------ RECORDS SHOWN

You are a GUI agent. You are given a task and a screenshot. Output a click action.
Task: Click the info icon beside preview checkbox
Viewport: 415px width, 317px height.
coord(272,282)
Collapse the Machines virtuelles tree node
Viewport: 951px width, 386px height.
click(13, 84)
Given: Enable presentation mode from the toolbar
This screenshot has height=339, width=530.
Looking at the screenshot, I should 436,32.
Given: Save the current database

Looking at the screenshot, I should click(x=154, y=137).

------------
------ RECORDS SHOWN

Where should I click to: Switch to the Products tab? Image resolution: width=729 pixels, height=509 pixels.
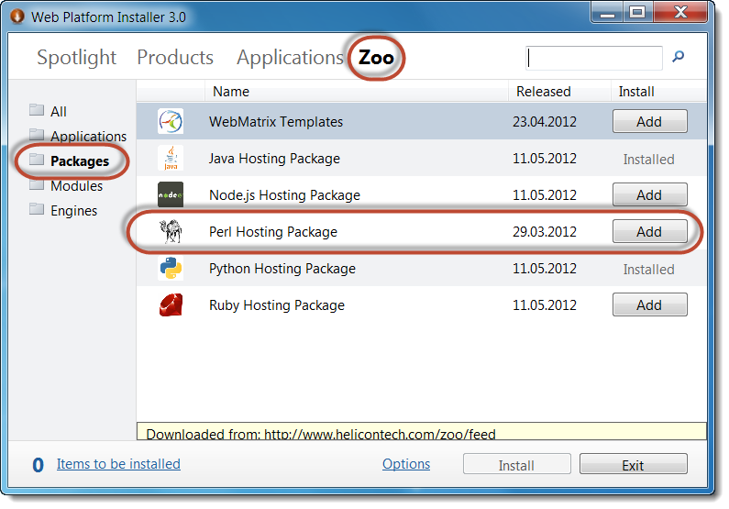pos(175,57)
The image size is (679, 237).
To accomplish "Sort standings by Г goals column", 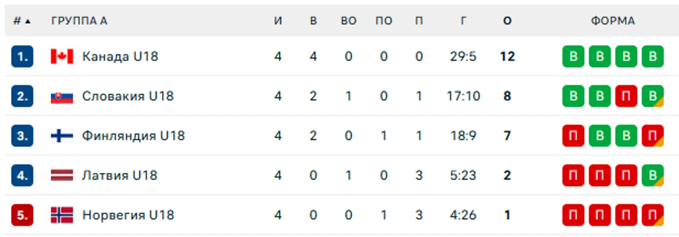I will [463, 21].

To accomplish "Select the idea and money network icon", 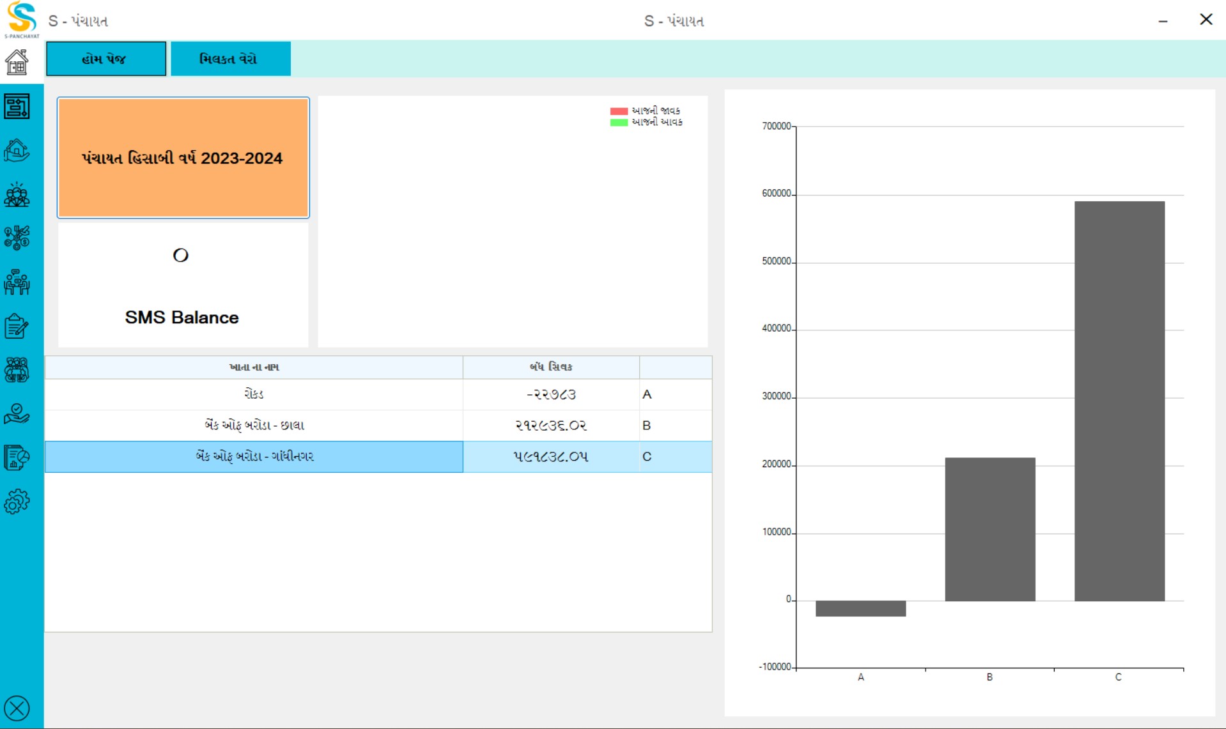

------------

§ **CHALLENGE**: Pull out every line above that contains the string "height", treating uppercase and lowercase as different.

§ **SOLUTION BELOW**:
Viewport: 415px width, 317px height.
Viewport: 951px width, 386px height.
This screenshot has height=339, width=530.
Where should I click to: Switch to the Products tab? Image resolution: width=729 pixels, height=509 pixels.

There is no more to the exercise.